Friday, December 12, 2008

Non-Currency Currencies



I wasn't sure what to expect from the abundance of various tokens in Wrath, but it turns out that all of the above are easier to get than I expected. After mere days at level 80, I'm at somewhere around 10-15% of the [Stone Keeper's Shard] total for my first account-bound Heirloom item. I'm also sitting on seven [Emblem of Heroism] for one run through the Heroic Daily quest and one zerg of 10-man Archavon, and Greenwiz even owns his very first 25-man "raid" kill (and two tokens) for the 25-man version of the Vault. Part of the difference for me is that I'm actually in a quality guild that runs (and, more importantly, can be TRUSTED to run) instances. Still, I'm making much faster progress than I expected.

Currencies and something for everyone
It does seem like in-game currencies are everywhere these days - EQ2's new expansion is centered around a currency called Void Shards (which has resulted in some interesting "uses" of the game's mentoring system) awarded through a daily/weekly quest mechanic. That said, Blizzard seems to have refined the system to a science.
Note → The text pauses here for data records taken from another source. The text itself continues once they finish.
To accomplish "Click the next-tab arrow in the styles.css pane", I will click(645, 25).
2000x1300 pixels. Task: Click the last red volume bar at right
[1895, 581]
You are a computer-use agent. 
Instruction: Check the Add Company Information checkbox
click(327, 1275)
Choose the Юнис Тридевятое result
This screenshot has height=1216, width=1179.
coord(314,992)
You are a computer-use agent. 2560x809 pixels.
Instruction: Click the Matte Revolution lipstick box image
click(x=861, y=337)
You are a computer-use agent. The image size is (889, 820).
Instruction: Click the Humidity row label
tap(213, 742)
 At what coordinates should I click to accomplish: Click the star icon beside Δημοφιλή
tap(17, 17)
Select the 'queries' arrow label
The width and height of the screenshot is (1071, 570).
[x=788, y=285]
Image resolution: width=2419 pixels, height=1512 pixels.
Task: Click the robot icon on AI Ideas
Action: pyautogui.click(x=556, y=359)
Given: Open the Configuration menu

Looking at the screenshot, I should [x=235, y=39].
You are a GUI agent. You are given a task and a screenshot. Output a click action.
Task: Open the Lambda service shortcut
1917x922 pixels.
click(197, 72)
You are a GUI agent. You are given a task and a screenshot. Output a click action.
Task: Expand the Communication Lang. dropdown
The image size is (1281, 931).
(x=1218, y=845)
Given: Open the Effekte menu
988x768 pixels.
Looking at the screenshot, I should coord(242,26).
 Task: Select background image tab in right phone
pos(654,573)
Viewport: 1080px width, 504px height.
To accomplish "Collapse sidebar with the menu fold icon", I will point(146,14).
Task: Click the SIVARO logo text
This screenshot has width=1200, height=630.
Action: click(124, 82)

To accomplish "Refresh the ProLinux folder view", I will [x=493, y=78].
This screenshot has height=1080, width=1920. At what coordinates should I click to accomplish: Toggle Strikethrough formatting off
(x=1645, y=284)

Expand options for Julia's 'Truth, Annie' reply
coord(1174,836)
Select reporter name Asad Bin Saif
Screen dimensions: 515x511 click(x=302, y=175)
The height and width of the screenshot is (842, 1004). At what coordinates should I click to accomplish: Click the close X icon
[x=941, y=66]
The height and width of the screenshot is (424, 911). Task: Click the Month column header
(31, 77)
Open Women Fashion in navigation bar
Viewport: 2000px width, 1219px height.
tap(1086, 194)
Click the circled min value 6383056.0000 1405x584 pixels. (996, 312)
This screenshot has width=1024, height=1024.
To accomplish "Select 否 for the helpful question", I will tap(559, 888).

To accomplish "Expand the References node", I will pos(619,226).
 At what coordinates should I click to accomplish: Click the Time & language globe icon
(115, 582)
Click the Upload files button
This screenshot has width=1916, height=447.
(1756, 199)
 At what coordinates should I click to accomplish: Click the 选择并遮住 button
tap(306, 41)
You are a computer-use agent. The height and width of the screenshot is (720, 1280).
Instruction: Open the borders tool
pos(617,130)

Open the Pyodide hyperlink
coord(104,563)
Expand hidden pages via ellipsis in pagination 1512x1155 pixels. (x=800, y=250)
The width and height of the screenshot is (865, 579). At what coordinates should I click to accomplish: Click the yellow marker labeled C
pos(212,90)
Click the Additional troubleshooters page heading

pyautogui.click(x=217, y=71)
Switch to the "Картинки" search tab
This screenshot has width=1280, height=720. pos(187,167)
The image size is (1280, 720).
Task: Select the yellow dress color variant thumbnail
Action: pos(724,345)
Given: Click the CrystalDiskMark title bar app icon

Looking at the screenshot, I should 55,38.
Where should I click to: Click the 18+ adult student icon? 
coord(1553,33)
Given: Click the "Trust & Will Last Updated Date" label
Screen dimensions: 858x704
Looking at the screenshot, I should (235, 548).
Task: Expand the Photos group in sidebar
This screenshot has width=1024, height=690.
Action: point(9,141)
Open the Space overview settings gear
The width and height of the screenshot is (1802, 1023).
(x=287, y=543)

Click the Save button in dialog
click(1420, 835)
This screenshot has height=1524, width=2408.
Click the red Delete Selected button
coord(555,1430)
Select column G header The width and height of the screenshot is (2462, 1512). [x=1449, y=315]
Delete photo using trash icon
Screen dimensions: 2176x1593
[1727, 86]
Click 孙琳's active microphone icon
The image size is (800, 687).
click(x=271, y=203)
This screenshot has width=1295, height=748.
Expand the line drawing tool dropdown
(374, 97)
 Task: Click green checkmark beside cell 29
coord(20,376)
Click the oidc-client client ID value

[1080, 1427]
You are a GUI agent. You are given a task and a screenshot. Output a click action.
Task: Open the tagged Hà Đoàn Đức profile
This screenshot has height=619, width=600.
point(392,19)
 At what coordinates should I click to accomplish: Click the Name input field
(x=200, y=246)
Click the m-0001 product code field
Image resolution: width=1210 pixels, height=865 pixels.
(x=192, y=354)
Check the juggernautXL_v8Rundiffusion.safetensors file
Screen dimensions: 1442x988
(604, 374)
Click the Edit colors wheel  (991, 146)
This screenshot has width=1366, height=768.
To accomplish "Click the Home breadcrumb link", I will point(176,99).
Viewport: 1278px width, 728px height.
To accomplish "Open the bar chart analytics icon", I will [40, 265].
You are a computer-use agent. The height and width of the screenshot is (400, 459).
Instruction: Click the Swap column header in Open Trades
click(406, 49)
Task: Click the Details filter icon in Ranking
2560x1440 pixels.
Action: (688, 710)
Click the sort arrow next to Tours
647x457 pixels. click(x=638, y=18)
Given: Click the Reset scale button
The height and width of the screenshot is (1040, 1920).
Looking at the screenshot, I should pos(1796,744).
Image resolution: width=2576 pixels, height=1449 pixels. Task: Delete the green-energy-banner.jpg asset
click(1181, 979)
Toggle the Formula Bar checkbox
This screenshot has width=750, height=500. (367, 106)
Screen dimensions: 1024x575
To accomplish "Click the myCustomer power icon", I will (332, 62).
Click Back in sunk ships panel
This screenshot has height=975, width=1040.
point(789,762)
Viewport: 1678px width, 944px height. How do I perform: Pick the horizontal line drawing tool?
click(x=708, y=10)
With account-bound items, both the Heroic badges and the Wintergrasp shards (which are even available in non-heroic dungeons, if you're fortunate enough to be running one at a time when your faction controls Wintergrasp) can be used to buy items that you can mail to low level alts. As a result, even players with 25-man raid gear have at least some incentive to visit easier content. Wrath has also introduced a "championing" mechanic, which means that players can gain reputation with any of five separate factions while in Wrath 5-man dungeons. The latter is a large improvement over TBC, where players were forced to focus on specific dungeons if they wanted credit for a specific reputation - now you're free to run any dungeon and won't stop benefiting from rep until you've maxxed out all five factions.

Overall, the system is much better at providing incentives to use the content, which should greatly increase accessibility for everyone. (It also means that players with level 80 healers and tanks will probably have alts fully decked out with all manner of account-bound goodies in short enough order.) The developers even get a win here, because currencies, unlike reputations, are spent and must be replenished before you get your next goodie (instead of getting access to all the rewards at once from a faction vendor). This is one feature of Wrath that I hope more developers copy sooner rather than later.

1 comment:

Tesh said...

Now take that one theoretical step further, and you might see how a dual currency microtransaction model can work in a game. Puzzle Pirates is an excellent example of this in action.